Task prompt: Transcribe word for word the section of the records below that opens with the line containing "You are a computer-use agent." and closes with the line containing "Task: Open the MENU at the top"; drop every picture.

Task material:
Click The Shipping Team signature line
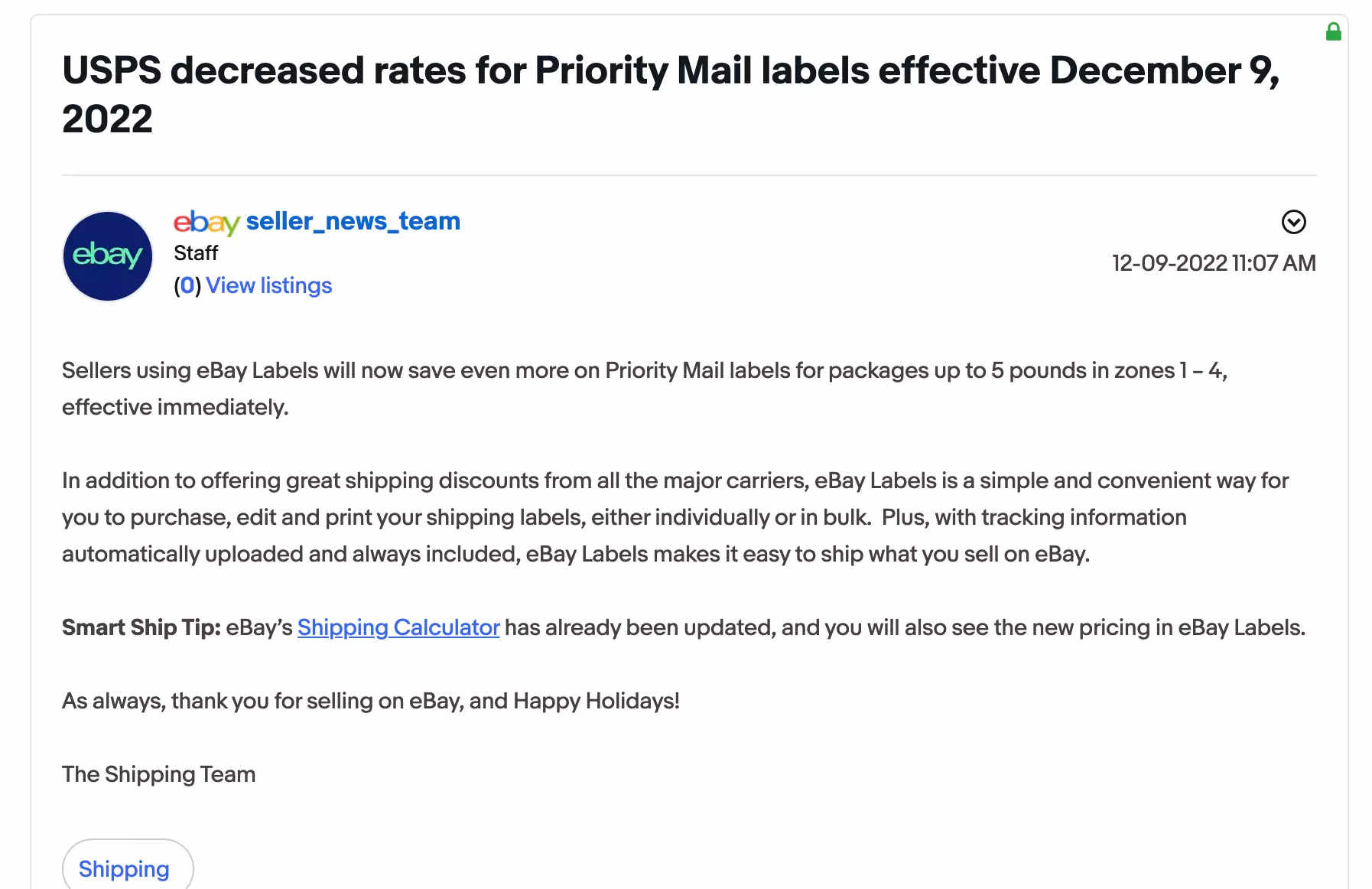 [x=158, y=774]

==

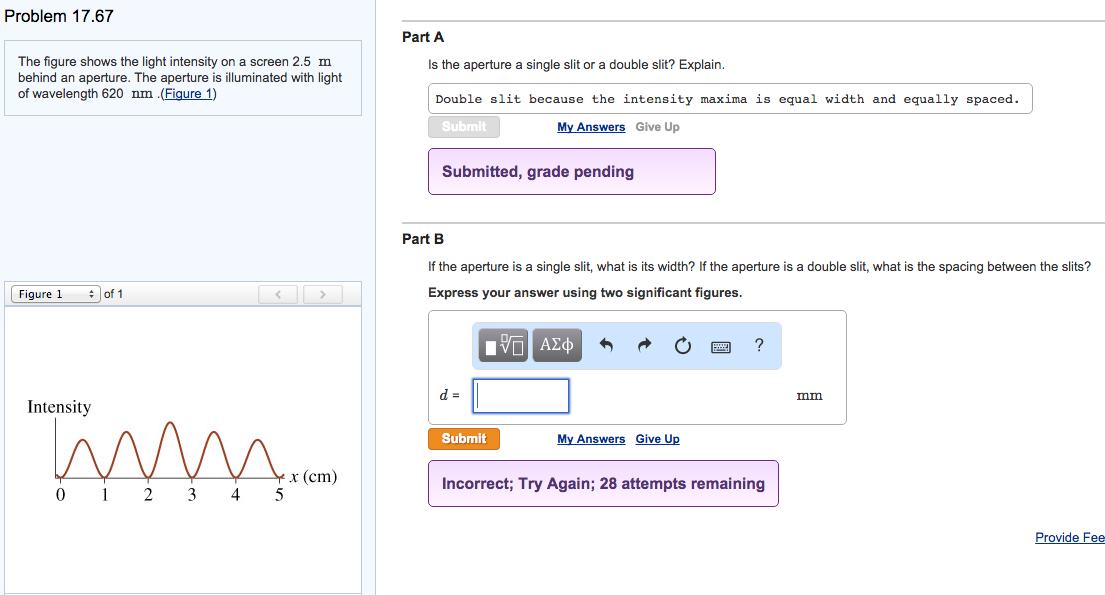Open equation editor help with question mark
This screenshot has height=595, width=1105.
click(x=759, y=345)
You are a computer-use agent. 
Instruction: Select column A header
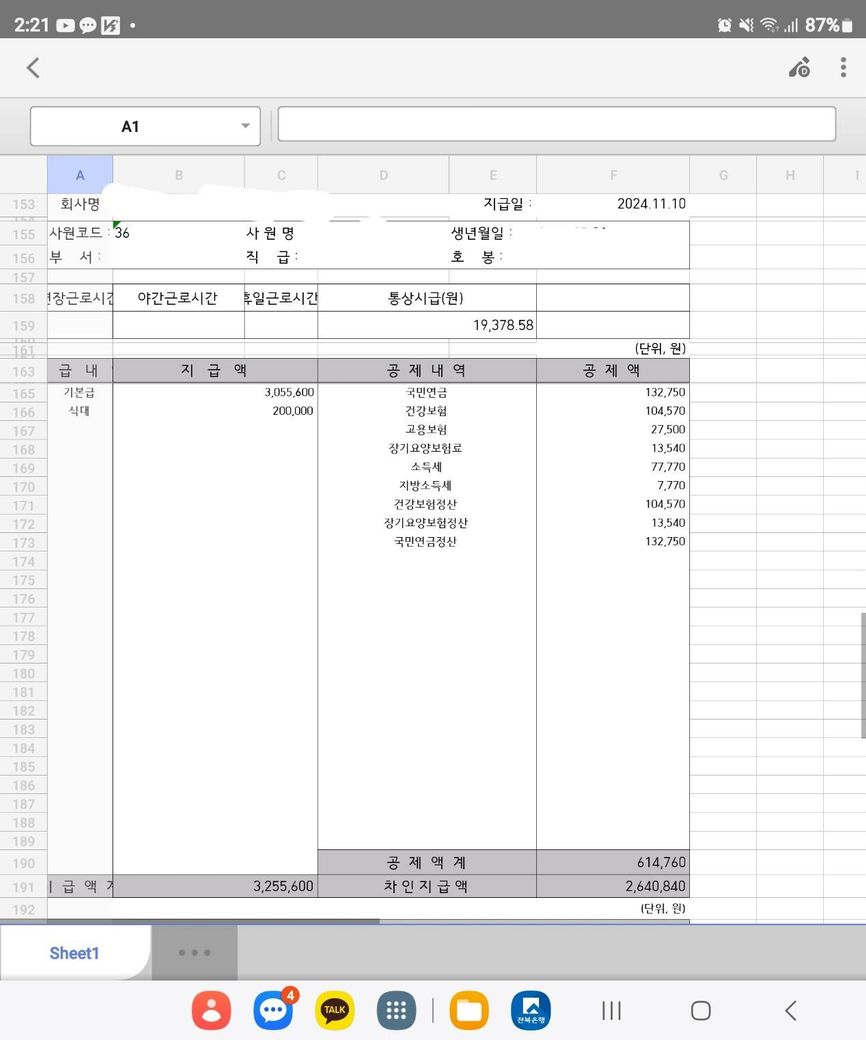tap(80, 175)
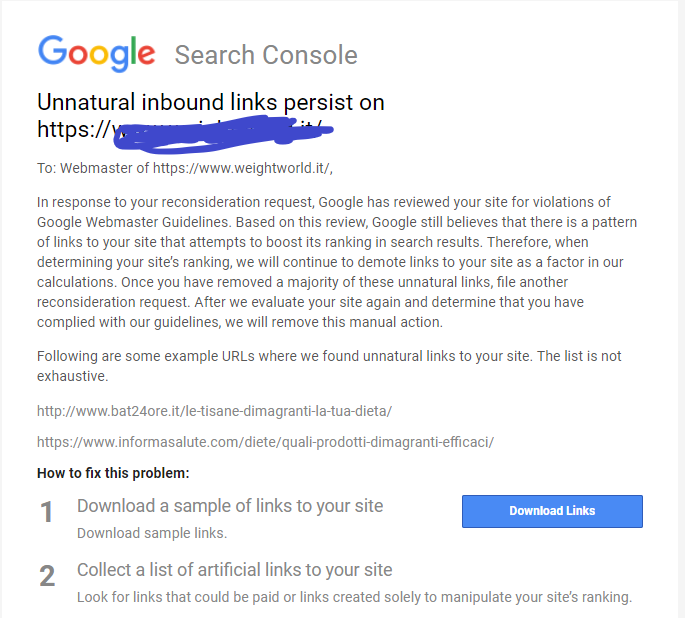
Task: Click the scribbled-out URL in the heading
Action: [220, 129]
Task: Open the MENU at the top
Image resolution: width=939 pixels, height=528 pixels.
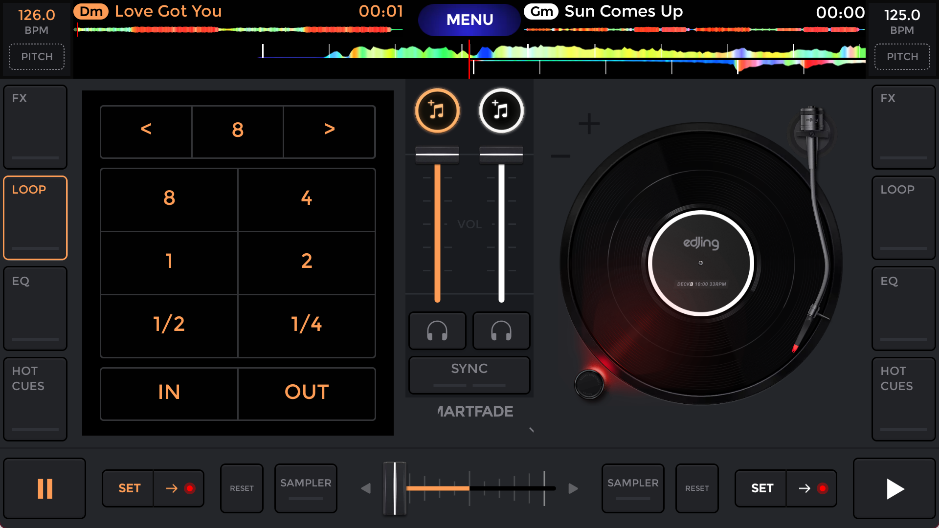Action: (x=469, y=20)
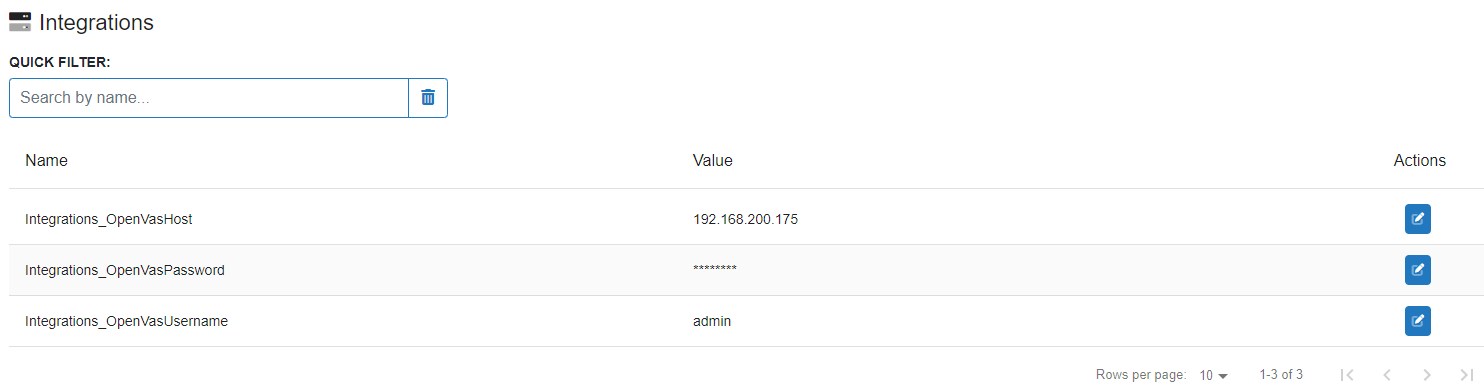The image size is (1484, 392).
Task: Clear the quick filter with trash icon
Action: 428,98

Solution for this problem:
You are a computer-use agent. 
Instruction: Select column A header
tap(80, 175)
Task: Click the scribbled-out URL in the heading
Action: [220, 129]
Task: Open the MENU at the top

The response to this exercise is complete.